Stated task =>
Copy out every line of the entries below that contains the word "current".

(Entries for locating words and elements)

····················

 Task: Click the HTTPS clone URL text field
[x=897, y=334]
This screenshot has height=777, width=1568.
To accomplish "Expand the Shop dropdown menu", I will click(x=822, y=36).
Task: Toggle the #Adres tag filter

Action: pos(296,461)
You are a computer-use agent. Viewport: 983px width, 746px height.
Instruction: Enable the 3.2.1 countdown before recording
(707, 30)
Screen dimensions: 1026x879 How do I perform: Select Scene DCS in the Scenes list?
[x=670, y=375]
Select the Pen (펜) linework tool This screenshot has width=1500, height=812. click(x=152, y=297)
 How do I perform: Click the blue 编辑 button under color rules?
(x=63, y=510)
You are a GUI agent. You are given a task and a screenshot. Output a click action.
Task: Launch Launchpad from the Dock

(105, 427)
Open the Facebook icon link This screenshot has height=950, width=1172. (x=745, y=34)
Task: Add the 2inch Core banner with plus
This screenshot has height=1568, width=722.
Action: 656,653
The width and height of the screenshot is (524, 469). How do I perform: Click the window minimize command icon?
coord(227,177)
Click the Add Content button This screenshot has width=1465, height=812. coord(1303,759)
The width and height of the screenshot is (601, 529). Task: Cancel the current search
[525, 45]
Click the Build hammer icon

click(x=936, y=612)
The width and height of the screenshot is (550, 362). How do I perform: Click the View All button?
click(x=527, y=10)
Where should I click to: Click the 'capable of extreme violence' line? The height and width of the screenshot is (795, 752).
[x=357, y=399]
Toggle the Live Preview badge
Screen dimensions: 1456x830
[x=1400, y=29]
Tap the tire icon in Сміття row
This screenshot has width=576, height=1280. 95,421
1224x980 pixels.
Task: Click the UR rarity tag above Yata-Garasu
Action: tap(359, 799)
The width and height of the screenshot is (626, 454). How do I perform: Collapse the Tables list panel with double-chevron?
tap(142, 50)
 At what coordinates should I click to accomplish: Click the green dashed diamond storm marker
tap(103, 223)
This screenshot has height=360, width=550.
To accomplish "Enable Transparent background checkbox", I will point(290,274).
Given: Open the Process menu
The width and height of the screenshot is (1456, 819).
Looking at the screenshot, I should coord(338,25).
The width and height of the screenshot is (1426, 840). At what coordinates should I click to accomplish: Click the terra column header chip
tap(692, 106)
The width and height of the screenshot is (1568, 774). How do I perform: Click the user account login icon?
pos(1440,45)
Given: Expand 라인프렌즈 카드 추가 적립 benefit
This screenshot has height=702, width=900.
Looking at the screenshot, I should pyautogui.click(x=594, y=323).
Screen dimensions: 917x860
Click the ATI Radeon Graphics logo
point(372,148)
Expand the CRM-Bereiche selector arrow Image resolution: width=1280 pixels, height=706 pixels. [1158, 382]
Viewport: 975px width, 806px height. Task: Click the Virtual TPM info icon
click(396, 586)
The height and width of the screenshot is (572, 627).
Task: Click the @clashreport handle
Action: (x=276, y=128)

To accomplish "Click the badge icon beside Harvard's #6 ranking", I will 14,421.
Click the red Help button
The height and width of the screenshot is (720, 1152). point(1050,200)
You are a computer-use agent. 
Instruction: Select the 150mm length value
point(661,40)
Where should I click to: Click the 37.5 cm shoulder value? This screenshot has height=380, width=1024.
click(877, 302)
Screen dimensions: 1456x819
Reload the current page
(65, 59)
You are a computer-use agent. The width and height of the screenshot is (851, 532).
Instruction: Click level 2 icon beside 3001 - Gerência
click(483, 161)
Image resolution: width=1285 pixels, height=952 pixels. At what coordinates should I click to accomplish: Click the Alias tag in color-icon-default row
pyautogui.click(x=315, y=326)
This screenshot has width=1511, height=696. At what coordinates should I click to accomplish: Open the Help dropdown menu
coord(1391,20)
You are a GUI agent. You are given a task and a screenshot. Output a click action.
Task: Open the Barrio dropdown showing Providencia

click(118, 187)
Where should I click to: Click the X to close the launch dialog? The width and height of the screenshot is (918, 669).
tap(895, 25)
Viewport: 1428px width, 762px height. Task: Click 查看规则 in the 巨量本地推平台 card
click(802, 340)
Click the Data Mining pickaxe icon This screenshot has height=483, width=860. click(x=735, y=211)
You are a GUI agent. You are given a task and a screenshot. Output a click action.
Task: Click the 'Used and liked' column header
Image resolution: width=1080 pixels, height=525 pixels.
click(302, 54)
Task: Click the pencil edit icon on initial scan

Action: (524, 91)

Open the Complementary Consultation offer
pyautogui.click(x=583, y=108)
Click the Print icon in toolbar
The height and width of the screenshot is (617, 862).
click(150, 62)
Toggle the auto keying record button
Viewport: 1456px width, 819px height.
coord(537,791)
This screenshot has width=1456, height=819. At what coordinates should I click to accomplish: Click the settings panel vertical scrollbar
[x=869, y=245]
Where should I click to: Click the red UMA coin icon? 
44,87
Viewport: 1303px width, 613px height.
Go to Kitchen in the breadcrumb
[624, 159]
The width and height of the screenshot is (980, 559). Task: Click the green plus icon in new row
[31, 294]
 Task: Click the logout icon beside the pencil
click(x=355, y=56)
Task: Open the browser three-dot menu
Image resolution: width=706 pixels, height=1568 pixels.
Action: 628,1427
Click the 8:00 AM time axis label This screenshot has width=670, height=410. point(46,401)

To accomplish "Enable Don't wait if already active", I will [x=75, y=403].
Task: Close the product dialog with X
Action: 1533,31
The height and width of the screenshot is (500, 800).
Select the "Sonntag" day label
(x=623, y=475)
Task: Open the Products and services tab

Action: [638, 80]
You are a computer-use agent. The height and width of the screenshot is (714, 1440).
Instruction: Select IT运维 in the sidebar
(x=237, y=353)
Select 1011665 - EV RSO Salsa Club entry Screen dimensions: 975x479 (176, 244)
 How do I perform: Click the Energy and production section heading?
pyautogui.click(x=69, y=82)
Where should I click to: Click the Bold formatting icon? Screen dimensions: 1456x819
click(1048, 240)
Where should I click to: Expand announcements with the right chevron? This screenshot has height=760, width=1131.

····················

Exercise result =>
The width and height of the screenshot is (601, 529). Task: Cancel the current search
Reload the current page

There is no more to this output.